Missouri Constitutional Authority: Article I, Section 32……………….......................................... 8, 9, 16 Statutory Authority: Section 455.003, RSMo. ..................................................... 8, 9, 10, 11 Section 455.010, RSMo. ................................................................... 10 Section 431.056, RSMo. ................................................................... 10

Supreme Court Rule Authority: Mo.R.Civ.Pro. 56.01....................................................................... 7, 8

4

BRIEF OF AMICUS CURIAE IN SUPPORT OF RELATOR’S PETITION FOR WRIT OF PROHIBITION

I. IDENTITY AND INTEREST OF AMICUS Amici are current and former law enforcement officials dedicated to protecting the rights of victims, protecting the freedom of the press, and protecting the freedom of speech, association, and privacy rights of victim’s advocacy groups and their members, volunteers, and clientele. Amici are as follows: Cooper County Prosecuting Attorney; City of St. Louis Prosecuting Attorney; Jerome O’Neill, former United States Attorney, Vermont; Victor Vieth, Executive Director of the National Child Protection Training Center; Tim Kosnoff, former prosecutor San Juan County, Washington; and Jeff Jenson, former United States Attorney, Eastern District of Missouri.

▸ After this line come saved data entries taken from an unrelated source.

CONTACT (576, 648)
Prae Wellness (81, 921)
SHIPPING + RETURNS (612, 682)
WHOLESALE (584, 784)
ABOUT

II. CONSENT OF THE PARTIES Amici, consisting of individual prosecuting attorneys from various jurisdictions, have received direct verbal consent from counsel for Relator, David Clohessy, to file this brief. This amicus brief is submitted by prior written consent by plaintiff John Doe, B.P.; defendant Father Tierney; defendant, the Diocese of Kansas City / St. Joseph.

III. JURISDICTIONAL STATEMENT Amici hereby adopt the Jurisdictional Statement of the Relator.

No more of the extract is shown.